Open coreosbot opened 6 years ago
Comment by @bgilbert
The pause and reboot is symptomatic of an Ignition failure. When Ignition fails, it logs the error to the journal and system console, then periodically prompts you on console to press Enter for an emergency shell. If you don't press Enter within five minutes, the system reboots. If you're not seeing any of that, your system's primary console may be directed to the wrong place (VGA console instead of serial or vice versa). Ensure that your primary console is last in the list of console=
kernel command line options. If you do see the prompt, you can press Enter and then run journalctl --no-pager -t ignition
to dump the Ignition logs.
When I tried your config under qemu, I got:
Aug 11 04:20:17 localhost ignition[256]: disks: createPartitions: op(3): op(4): [failed] creating 2 partitions on "/dev_aliases/dev/sda": exit status 4: Cmd: "/sbin/sgdisk" "--new=1:0:+20971520" "--change-name=1:ETCD" "--new=2:0:+0" "--change-name=2:DOCKER" "/dev_aliases/dev/sda" Stdout: "Setting name!\npartNum is 0\nREALLY setting name!\nSetting name!\npartNum is 1\nREALLY setting name!\n" Stderr: "Could not create partition 1 from 34 to 20971553\nCould not create partition 2 from 34 to 2047\nError encountered; not saving changes.\n"
Ignition (and thus CT) currently doesn't have syntax for "create these partitions only if they don't exist". We should probably add support for this. As of the 2.1 Ignition spec, Ignition does have such syntax for filesystems ("wipeFilesystem": false
), for similar reasons: supporting multiple Ignition runs on PXE-booted systems (https://github.com/coreos/ignition/pull/351#issuecomment-292155836).
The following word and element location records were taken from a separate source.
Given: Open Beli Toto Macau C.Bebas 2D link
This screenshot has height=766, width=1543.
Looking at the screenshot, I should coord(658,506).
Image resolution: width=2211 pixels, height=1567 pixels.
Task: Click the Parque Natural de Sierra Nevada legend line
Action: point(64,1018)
Unfortunately that feature is not yet supported by CT.
Until then, I can think of two workarounds:
PXE-boot the machines once with a config that uses wipe_table
and lists both filesystems. On subsequent boots, don't list the partition table or the etcd
filesystem. This requires your DHCP server or Matchbox to know about the state of your machines.
Ignore Ignition's support for partitioning and creating filesystems. Instead, install a systemd service that does these things directly, including the appropriate conditional logic. Order it Before
the corresponding device and mount units. This is feasible in your case because you're not booting from the affected filesystems or repartitioning the boot disk.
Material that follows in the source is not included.